> [Task directions]: Copy out verbatim the part of the entries that opens with the line containing "Click the sidebar search magnifier icon" and closes with the final line of the entries.

> [Extracted records]:
╔══

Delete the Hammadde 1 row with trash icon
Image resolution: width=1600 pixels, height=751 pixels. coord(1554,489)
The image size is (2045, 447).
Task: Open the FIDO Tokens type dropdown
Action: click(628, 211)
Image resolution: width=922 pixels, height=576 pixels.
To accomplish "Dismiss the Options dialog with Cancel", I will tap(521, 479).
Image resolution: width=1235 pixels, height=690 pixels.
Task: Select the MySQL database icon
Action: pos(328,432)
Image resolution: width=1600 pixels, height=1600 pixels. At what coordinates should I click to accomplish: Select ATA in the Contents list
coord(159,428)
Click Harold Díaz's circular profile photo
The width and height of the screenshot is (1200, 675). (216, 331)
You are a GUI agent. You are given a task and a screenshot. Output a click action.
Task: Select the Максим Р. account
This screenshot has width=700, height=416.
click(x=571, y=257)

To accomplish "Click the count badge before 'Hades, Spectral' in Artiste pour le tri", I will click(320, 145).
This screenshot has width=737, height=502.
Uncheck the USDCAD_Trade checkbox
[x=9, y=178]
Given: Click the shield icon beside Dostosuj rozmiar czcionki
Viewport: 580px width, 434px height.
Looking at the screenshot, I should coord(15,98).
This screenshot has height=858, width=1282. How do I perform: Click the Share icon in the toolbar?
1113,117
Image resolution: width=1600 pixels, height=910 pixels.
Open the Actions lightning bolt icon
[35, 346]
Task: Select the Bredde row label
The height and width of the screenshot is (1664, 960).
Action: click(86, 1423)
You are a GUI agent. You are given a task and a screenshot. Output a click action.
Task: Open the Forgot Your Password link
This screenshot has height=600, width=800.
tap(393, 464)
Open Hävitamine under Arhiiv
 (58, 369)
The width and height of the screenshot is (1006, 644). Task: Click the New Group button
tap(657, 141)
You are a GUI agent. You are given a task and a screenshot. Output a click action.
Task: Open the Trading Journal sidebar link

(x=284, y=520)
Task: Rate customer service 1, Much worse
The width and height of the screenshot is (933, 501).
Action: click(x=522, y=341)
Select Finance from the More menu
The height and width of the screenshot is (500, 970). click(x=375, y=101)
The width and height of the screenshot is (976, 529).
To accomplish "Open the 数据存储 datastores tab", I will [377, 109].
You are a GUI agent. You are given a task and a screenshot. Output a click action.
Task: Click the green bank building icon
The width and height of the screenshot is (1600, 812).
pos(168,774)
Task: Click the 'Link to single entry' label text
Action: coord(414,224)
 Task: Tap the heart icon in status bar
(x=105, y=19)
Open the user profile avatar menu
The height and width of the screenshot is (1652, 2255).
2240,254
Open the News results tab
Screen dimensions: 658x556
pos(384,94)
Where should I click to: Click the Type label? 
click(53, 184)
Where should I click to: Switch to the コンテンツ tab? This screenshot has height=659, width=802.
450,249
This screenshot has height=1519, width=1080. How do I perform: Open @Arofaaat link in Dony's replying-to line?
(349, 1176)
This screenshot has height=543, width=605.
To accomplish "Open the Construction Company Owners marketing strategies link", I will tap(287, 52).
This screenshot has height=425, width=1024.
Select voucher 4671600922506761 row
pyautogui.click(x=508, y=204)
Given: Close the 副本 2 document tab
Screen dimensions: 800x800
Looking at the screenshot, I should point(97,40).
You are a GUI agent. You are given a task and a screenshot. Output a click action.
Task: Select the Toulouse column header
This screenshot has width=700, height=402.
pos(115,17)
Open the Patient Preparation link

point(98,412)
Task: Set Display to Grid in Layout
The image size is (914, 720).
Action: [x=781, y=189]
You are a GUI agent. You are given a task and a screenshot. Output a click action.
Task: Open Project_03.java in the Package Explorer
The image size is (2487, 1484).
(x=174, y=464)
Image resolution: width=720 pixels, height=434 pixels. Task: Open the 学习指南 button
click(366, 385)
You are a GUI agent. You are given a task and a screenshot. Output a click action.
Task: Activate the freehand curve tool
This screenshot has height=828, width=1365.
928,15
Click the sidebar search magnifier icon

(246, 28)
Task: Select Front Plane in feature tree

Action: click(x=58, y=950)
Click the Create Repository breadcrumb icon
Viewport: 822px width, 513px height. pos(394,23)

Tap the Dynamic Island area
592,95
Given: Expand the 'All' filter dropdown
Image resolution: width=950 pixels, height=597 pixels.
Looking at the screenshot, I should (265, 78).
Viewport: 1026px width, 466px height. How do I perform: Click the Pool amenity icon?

╚══

> [Complete output]:
Click the sidebar search magnifier icon

(246, 28)
Task: Select Front Plane in feature tree

Action: click(x=58, y=950)
Click the Create Repository breadcrumb icon
Viewport: 822px width, 513px height. pos(394,23)

Tap the Dynamic Island area
592,95
Given: Expand the 'All' filter dropdown
Image resolution: width=950 pixels, height=597 pixels.
Looking at the screenshot, I should (265, 78).
Viewport: 1026px width, 466px height. How do I perform: Click the Pool amenity icon?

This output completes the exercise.